Emmylou Harris

The Great Collaborator

Multi-Grammy award winner and Country Music Hall of Fame inductee Emmylou Harris has worked with musicians including Gram Parsons, Bob Dylan, Dolly Parton and Neil Young.  Whether she’s interpreting a song or writing her own, this legendary artist has a way of transcending all categories of music.  Her passion for her work has carried her successfully through the years, but she’s quick to recognize the need to use her celebrity to bring awareness to those less fortunate. 

Risen Magazine: You’ve won 13 Grammy awards, when you really let that sink in, what does it mean to you to know the impact your music has had and the millions of people that love and appreciate your work?

Emmylou Harris: I just feel lucky…to have work that I love. To be able to make a living doing something that you love, and after all these years I still love it. I’m still inspired by it, the inspiration, who knows where it comes from – but it still comes. Those of us who make our money making music, we feel so blessed and so lucky, sometimes it seems unfair and [that is why] the opportunity to give back actually means a great deal to me. I know my other friends do the same thing – lend their names, and their talent, and their time. We need to do that because we’ve been so lucky to have this gift that was recognized enough to where we can actually make a living at it. It doesn’t happen for everybody. There are a lot of talented people that it just doesn’t happen for – and with me a lot of it was just dumb luck.

RM: You’ve been so successful whether it is country or pop, folk, and alternative -does the word genre even mean anything to you?

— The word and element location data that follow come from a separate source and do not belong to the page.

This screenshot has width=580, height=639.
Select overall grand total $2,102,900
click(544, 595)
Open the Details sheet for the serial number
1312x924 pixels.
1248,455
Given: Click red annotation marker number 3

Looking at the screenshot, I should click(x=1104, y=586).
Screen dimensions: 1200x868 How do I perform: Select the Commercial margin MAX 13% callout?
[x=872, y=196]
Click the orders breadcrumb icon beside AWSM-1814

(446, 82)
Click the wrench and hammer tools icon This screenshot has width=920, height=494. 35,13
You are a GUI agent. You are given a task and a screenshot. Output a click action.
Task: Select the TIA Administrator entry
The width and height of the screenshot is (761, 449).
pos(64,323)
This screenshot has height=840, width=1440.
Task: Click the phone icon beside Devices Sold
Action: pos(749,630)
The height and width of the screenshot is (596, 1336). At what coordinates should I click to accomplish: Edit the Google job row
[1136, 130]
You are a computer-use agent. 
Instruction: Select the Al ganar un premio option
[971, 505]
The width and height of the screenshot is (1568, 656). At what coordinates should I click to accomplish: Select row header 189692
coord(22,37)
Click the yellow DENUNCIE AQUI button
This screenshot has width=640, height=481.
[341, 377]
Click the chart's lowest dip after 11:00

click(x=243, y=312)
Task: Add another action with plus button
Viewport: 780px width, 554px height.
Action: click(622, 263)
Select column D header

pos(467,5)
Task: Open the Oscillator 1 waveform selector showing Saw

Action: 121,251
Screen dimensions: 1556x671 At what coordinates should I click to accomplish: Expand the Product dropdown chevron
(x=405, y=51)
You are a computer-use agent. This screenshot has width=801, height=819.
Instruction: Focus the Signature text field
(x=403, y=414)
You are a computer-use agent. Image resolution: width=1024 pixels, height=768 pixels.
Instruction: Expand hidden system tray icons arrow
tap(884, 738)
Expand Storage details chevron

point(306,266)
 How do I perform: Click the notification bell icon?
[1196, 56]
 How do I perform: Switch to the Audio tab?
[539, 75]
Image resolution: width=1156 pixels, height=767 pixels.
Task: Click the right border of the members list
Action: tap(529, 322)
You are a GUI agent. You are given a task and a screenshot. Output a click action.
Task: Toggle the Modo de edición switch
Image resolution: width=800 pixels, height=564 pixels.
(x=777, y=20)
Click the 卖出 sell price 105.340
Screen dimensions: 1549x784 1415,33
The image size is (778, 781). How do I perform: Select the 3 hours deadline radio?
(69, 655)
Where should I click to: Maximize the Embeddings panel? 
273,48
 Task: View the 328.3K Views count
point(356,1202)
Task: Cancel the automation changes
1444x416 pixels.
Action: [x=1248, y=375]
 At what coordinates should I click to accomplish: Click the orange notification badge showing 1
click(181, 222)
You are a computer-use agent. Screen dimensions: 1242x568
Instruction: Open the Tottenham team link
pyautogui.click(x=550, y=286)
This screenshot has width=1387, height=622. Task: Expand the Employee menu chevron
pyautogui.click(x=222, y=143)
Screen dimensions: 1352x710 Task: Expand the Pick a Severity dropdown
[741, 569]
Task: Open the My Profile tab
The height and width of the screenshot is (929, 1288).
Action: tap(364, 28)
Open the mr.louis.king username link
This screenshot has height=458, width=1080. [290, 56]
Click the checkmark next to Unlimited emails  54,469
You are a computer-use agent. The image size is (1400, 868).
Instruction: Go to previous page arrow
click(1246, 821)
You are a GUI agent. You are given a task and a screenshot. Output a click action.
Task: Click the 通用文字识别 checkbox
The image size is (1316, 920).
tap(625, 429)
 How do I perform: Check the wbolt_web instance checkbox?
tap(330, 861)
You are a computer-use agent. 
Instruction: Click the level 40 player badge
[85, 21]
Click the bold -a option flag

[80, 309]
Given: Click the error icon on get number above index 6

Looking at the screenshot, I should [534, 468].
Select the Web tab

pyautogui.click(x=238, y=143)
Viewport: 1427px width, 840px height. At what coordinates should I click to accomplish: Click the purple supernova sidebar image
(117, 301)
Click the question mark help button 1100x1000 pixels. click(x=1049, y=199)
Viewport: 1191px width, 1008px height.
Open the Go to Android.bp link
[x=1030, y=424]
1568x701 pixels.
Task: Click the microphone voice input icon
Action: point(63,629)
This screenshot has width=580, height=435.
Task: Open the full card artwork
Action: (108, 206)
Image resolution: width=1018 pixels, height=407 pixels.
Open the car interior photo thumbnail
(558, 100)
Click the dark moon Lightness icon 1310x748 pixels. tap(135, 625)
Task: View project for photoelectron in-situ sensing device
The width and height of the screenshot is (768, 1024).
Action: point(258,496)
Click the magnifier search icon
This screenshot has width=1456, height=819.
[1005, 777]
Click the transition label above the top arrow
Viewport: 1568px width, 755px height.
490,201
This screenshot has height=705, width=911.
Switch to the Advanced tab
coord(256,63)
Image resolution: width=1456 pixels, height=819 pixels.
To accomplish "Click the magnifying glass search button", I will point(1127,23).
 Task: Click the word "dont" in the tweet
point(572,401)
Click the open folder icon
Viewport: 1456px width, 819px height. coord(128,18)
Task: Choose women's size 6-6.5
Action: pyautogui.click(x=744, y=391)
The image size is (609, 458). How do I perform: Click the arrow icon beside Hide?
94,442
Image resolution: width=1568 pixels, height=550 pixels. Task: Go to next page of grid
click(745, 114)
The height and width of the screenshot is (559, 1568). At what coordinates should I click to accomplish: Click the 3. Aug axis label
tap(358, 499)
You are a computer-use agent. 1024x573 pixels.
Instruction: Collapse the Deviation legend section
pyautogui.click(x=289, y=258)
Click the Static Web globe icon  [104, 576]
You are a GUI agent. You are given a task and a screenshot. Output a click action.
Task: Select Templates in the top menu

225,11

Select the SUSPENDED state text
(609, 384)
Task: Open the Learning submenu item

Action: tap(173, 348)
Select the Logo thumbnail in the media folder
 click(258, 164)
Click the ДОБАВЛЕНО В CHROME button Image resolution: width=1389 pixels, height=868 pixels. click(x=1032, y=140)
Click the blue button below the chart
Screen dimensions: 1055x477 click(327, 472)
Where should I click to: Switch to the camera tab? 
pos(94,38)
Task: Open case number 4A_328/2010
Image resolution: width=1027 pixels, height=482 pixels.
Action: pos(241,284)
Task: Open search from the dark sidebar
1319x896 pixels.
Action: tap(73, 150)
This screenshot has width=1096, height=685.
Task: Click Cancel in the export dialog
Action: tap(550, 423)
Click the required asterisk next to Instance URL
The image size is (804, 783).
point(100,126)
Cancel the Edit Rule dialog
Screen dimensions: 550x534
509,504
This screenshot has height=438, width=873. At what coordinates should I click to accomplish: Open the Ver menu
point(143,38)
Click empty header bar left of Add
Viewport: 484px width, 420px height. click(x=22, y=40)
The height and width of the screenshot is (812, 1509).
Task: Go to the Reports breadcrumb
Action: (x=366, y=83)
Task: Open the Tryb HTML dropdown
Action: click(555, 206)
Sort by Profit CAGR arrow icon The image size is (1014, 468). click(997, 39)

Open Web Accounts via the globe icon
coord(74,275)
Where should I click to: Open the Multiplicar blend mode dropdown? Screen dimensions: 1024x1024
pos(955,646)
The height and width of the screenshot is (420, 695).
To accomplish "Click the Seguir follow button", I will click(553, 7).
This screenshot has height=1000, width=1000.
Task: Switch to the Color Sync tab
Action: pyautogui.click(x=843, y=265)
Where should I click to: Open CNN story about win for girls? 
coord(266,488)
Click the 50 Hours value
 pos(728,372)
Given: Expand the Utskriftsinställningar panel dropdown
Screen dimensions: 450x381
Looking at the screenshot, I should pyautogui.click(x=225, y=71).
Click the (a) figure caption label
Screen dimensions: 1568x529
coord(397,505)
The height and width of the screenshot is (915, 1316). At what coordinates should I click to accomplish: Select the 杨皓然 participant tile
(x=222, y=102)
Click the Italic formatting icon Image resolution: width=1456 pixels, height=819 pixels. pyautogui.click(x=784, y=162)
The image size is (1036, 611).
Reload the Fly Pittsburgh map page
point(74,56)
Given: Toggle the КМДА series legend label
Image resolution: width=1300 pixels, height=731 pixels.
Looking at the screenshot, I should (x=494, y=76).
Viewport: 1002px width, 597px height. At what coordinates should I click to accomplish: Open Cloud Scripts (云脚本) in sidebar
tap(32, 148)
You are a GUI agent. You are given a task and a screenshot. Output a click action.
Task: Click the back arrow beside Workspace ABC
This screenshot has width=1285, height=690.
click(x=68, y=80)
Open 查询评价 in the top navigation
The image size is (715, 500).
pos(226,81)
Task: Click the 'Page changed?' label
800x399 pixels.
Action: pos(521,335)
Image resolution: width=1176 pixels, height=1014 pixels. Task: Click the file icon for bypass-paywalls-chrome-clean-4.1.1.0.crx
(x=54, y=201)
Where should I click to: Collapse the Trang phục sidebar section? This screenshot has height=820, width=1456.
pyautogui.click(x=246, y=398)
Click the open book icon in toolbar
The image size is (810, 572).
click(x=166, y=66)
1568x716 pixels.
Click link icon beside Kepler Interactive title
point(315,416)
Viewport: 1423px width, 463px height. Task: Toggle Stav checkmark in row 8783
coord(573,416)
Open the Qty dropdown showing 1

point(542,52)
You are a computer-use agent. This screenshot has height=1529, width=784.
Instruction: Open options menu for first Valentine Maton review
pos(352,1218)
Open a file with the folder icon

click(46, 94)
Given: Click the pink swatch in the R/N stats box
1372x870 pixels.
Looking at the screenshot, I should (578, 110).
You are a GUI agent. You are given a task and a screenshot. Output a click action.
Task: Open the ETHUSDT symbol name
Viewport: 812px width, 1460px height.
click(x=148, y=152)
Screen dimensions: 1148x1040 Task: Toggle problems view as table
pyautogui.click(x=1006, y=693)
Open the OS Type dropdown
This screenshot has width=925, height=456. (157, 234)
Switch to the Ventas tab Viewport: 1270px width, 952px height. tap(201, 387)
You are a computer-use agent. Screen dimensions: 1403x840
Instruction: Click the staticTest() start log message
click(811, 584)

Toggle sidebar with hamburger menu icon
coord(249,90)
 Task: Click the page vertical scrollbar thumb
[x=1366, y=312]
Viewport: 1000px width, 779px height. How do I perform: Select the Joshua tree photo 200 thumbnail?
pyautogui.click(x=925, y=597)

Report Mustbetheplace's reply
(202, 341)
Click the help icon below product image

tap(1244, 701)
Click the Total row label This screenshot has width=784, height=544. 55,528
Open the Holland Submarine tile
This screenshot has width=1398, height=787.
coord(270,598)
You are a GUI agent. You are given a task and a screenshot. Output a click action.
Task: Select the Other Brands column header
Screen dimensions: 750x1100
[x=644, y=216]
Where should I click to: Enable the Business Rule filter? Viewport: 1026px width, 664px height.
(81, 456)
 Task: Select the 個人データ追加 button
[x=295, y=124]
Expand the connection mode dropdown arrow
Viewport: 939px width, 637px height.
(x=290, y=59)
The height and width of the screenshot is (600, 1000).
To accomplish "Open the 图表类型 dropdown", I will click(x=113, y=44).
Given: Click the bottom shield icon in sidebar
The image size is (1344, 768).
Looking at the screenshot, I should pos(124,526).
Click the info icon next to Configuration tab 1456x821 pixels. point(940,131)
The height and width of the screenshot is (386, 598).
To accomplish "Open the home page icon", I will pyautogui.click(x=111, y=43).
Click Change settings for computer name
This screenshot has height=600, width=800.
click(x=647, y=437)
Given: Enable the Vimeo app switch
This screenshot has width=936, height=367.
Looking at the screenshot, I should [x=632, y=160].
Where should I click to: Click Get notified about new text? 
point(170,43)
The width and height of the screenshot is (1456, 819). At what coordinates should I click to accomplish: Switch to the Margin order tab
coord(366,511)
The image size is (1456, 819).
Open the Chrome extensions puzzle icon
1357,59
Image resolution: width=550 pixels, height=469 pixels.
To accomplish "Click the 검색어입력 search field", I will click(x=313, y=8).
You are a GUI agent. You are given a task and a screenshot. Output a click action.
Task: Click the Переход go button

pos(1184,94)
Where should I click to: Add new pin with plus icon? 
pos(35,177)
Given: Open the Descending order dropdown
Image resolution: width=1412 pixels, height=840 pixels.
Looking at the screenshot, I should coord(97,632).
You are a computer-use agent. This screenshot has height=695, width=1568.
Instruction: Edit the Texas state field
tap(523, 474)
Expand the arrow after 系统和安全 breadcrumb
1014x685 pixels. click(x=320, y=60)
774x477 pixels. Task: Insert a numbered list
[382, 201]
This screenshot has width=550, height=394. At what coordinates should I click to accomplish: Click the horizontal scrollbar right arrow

EH: No. I basically just do music that comes out of me from the musicians I’m surrounded by and the music I listen to. I think it’s all becoming one big pool, which isn’t a bad thing as long as it’s original and it touches people.  If it touches people, then it has credibility.

RM: Some of your more recent music has themes of perseverance and faith. When it comes to selecting songs or writing your own, where do they come from?

EH: God only knows! I was fortunate enough to find a lot of songs early on because I didn’t put a lot of energy into writing. Just recently in the last 15 years, I’ve put more emphasis on writing, but I still like to cover songs. I love finding a song that maybe nobody’s heard of, or maybe it’s a little obscure, or it’s just a favorite song. Like on my last record I covered a Merle Haggard song that I’ve loved for years called, Kern River. I did a Tracy Chapman song that I’ve always loved that was kind of like a forgotten song on her second record, it wasn’t one that she was really known for. So I love doing that, but I’ve just finished a new record and it will come out in the spring [2011] and I wrote most of the songs on that. It takes a mighty effort on my part to actually write – I have to really let everything else go.

RM: One thing I love about your work is that you’re so collaborative. When you first started you were collaborative with so many amazing artists and now moving forward at the success level that you’re at, there’s not really a need for you to be collaborative, but yet you still are. Is that a conscious decision?

EH: It just happens. I think the point where I really became an “artist” and found my own voice was working with Gram Parsons so that was a collaboration that started me as a harmony singer. I developed this love for harmony, and then my harmony partner was no longer there. So I just had to take that road on my own, but then I met up with Rodney Crowell, Ricky Skaggs, and of course Dolly [Parton] and Linda [Ronstadt] and all the different people that I’ve been able to sing with over the years. I think most singers love to harmonize. For a while you weren’t supposed to sing with people on other labels, but now everybody is singing with everybody. And everybody wins in that situation.  People like sitting in and collaborating, it’s more fun. You can make music by yourself, but it’s certainly so much more fun to make music with other people.

RM: You are so talented when it comes to interpreting songs; when you hear a song do you immediately know you want to make it your own?

EH: No, I don’t know how, but I know I want it and so I just set about trying to find a way to make it work.